_Problem description_.
Reproduce the lines from the one containing "Click the Kimedics logo" through the one containing "pyautogui.click(x=28, y=15)", unchanged and leaving out the pictures.

_Task inputs_.
· · ·

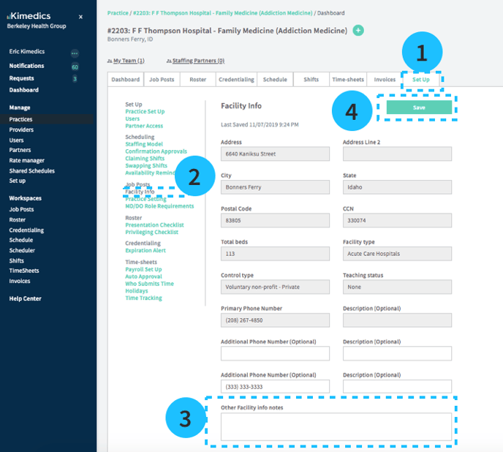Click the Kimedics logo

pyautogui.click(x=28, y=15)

· · ·

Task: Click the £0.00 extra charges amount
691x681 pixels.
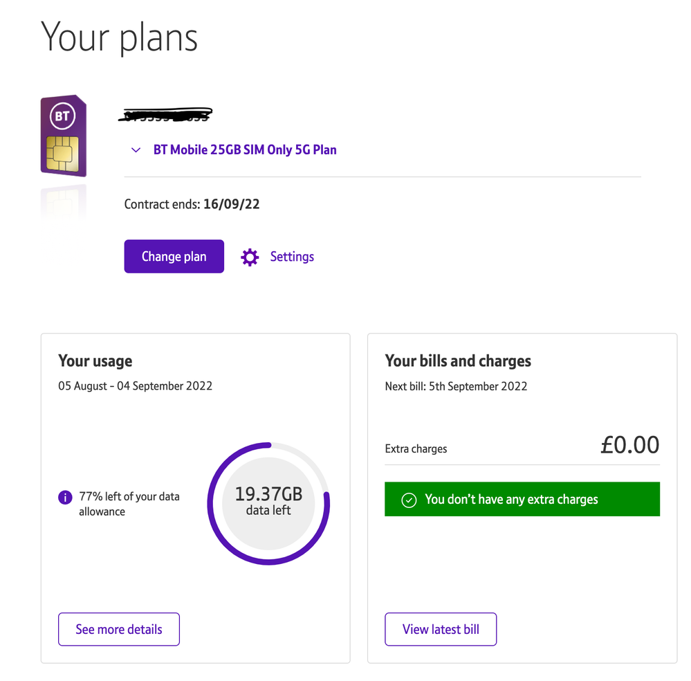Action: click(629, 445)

· · ·

_Full solution_.
Click the Kimedics logo

pyautogui.click(x=28, y=15)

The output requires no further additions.